=== PAGE EXTRACT ===
I am personally not in favor of a bail out of the Catholic Church anytime soon. Am particularly enraged by the mismanagement and closing of the Elizabeth Seton Childbirthing Center. I gave birth to my second son with the assistance of the ESCbC midwives; albeit at the hospital because he was a VBAC. I will never forgive St. Vincent's for denying thousands of women in Manhattan the best midwifery and doula services we've ever had.
The official statement released by the hospital and midwife staff was that soaring malpractice premiums forced them to close the center. The gossip was very different: The hospital had been waging a silent battle with the midwives over ideological differences dealing with birth control, abortion counseling, the use of doulas and close scrutiny from obstetricians. Allegedly, the hospital wanted them to be under the control of the ob/gyns (and supposedly bill insurance companies via that department) instead of working as the separate entity they had been since the clinic's opening in 1975. And the last thing I heard through the grapevine was that they also allegedly had a massive tug of war over real estate. The hospital didn't want them as a standalone clinic anymore. The boardroom prevailed over the birthing room and they closed down in 2003.
And yet, as mad as I am at the hospital's mismanagers, it terrifies me to think there will be no emergency and trauma care services in the West Village. In the 1990's my father was revived in their emergency room after a diabetic coma at a local restaurant. While at NYU, my own life was saved at that same emergency room after a terrible combination of anaphylactic & asthma attacks.
State Health Commissioner Richard Daine claims to be working on maintaining emergency care; but given the very apparent conflict of interest he has int he process and the callous "it's just business" comments of his spokeswoman, it would take a miracle for the city or state to do good on the community.
=== RECORDS SHOWN ===
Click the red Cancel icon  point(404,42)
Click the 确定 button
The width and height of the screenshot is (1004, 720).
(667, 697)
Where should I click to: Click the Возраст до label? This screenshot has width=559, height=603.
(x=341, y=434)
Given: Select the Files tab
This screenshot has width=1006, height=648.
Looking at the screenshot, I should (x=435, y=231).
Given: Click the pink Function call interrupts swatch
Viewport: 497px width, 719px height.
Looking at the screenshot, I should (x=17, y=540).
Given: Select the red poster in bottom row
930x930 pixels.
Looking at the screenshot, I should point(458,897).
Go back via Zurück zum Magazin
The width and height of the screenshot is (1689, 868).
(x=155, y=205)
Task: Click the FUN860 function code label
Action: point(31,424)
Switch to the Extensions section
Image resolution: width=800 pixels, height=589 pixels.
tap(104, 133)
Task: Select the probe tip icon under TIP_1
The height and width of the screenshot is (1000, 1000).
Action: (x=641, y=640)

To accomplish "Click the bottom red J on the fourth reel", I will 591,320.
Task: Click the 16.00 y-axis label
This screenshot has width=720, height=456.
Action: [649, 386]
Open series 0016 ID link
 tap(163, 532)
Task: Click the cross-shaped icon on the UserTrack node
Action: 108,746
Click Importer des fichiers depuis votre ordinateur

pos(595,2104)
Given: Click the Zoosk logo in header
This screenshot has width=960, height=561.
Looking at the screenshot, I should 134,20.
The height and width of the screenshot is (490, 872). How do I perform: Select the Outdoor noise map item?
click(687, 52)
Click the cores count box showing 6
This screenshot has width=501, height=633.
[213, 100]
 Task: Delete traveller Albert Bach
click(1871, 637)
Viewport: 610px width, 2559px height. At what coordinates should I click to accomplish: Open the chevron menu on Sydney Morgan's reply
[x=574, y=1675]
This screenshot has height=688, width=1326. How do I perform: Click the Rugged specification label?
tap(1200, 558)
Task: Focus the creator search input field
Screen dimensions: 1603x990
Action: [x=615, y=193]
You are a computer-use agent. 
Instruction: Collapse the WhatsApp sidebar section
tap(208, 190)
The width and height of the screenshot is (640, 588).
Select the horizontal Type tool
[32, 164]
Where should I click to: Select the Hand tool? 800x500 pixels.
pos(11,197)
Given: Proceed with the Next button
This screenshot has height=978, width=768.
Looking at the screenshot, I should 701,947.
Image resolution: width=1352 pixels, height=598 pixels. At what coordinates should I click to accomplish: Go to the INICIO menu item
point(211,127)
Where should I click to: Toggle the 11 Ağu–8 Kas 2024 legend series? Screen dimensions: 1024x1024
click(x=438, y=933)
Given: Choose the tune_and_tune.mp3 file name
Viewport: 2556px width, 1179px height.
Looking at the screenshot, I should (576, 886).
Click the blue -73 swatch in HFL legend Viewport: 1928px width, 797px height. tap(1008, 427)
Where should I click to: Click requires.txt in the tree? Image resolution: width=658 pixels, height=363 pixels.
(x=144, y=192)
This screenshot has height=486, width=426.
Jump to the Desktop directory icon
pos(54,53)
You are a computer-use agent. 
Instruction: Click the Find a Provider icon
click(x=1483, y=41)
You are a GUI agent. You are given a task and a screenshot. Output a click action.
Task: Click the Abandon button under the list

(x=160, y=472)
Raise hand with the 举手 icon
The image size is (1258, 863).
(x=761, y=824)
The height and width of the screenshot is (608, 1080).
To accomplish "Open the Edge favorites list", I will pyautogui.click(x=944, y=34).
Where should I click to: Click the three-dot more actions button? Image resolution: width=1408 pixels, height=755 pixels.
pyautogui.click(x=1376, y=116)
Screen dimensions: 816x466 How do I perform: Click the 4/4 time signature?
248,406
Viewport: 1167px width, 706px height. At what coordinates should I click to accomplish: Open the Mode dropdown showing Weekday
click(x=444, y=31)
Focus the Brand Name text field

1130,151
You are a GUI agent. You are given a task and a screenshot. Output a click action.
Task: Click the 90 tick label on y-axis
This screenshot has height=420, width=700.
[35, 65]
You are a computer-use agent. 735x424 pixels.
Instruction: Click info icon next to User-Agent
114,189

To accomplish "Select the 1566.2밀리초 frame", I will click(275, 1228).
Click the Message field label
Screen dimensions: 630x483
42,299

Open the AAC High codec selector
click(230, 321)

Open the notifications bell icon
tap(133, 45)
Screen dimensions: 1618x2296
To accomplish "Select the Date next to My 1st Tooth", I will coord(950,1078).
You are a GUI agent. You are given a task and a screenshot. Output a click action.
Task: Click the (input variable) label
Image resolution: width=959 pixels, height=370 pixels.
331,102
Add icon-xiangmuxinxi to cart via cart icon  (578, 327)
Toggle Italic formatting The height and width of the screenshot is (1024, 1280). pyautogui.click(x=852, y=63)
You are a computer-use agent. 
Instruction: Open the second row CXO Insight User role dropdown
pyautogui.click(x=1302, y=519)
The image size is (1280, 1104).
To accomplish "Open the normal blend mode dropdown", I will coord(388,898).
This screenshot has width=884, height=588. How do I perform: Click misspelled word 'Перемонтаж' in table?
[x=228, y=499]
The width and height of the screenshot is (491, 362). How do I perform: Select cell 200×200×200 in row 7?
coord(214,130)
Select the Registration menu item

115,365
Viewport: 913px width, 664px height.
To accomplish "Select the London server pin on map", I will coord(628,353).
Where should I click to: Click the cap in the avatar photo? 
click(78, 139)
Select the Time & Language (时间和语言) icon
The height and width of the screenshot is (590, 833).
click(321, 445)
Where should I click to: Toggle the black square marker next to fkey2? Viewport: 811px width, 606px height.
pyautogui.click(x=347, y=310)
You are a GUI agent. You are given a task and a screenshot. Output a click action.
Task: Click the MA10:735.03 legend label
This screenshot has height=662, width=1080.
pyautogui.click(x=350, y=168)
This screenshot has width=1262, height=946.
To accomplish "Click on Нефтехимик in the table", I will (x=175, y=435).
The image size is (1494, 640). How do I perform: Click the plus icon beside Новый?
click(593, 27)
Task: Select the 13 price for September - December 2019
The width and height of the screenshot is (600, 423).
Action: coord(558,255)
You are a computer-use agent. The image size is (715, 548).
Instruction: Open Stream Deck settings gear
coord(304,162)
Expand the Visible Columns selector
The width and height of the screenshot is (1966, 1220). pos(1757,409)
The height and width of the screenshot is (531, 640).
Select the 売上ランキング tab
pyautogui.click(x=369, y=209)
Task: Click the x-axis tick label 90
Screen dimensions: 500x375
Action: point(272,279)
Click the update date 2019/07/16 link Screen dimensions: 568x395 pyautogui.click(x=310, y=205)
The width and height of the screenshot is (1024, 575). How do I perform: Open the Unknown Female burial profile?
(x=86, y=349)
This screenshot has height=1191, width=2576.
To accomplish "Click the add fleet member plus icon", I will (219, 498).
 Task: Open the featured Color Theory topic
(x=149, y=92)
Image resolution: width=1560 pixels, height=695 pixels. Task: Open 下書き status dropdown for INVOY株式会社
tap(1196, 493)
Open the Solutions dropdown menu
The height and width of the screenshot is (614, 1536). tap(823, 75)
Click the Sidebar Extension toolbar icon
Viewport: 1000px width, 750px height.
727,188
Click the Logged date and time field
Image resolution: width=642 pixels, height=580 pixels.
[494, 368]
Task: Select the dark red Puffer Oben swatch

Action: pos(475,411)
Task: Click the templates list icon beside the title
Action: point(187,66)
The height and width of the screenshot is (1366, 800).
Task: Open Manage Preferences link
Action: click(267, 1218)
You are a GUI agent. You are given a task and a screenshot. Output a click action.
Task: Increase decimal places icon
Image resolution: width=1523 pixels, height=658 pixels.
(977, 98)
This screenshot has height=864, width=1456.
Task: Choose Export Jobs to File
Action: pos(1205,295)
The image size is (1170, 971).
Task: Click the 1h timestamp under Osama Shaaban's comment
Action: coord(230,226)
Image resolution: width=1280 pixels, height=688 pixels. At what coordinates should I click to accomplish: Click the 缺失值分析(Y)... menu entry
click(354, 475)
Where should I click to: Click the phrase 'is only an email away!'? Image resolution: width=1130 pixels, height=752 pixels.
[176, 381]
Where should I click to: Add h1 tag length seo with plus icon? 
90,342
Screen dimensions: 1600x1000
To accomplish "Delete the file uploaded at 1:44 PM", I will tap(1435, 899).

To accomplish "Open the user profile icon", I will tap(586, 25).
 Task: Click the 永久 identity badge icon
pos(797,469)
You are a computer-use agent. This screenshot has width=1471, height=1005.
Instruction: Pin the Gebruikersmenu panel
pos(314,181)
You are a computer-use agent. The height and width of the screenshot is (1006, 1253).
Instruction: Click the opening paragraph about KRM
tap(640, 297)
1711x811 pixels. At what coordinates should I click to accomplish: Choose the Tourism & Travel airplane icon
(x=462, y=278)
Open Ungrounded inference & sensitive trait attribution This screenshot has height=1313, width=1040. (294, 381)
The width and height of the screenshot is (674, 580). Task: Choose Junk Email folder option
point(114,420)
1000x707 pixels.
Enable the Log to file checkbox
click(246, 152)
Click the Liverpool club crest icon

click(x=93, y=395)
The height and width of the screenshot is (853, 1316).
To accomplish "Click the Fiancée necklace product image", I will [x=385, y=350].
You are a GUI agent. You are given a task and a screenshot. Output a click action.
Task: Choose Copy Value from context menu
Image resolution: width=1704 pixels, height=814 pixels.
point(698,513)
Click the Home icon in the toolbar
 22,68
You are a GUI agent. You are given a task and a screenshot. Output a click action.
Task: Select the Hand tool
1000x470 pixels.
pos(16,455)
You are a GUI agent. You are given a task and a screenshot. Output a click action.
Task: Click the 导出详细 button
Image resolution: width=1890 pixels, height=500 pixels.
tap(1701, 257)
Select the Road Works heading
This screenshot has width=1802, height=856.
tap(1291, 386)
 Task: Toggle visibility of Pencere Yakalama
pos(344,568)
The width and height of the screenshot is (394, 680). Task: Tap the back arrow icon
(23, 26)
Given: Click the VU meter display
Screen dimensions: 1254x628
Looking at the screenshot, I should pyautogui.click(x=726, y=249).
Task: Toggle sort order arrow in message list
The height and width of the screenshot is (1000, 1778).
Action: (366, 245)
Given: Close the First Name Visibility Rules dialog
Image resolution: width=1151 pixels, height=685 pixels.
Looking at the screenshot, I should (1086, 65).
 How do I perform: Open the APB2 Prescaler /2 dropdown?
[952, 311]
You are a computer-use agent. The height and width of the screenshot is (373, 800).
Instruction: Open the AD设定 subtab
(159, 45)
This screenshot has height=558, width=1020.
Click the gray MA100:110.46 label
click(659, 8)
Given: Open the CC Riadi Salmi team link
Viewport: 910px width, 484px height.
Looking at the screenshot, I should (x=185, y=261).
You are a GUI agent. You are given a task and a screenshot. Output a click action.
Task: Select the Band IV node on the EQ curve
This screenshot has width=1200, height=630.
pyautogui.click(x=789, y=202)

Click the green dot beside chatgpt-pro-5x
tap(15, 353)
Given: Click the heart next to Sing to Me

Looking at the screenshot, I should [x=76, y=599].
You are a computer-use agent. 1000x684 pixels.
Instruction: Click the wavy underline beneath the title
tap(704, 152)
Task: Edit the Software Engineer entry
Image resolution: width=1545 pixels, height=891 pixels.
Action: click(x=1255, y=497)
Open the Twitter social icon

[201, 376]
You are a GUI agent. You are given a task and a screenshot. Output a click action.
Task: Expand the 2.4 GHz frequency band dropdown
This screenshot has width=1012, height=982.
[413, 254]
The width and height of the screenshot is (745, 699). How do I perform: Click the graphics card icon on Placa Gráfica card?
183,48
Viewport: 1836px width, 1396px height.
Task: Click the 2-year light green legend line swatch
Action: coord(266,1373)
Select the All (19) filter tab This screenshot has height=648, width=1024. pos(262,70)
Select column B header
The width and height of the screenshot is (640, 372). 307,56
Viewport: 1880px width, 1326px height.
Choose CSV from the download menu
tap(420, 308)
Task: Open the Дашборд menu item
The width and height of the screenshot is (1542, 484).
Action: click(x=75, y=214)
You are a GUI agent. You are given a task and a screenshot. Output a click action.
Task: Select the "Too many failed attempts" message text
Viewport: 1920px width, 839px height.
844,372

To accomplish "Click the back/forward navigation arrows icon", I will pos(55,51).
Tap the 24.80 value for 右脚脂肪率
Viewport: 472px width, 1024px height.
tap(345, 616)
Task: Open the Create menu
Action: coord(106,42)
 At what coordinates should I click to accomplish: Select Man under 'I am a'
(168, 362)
===
» EXERCISE 1
Answer these questions using the text on St. Vincent's hospital:
(a) In what year did the childbirthing clinic open?
(b) What reason did the official statement give for closing the center?
(c) What happened to the writer's father in the 1990's before he was revived in the emergency room?
» EXERCISE 2
According to the gossip in the text on St. Vincent's hospital, the hospital and the midwives were fighting over ideological differences. List every one of those differences the text names.

» EXERCISE RESPONSE 1
(a) 1975
(b) Soaring malpractice premiums
(c) He had a diabetic coma at a local restaurant.

» EXERCISE RESPONSE 2
- Birth control
- Abortion counseling
- The use of doulas
- Close scrutiny from obstetricians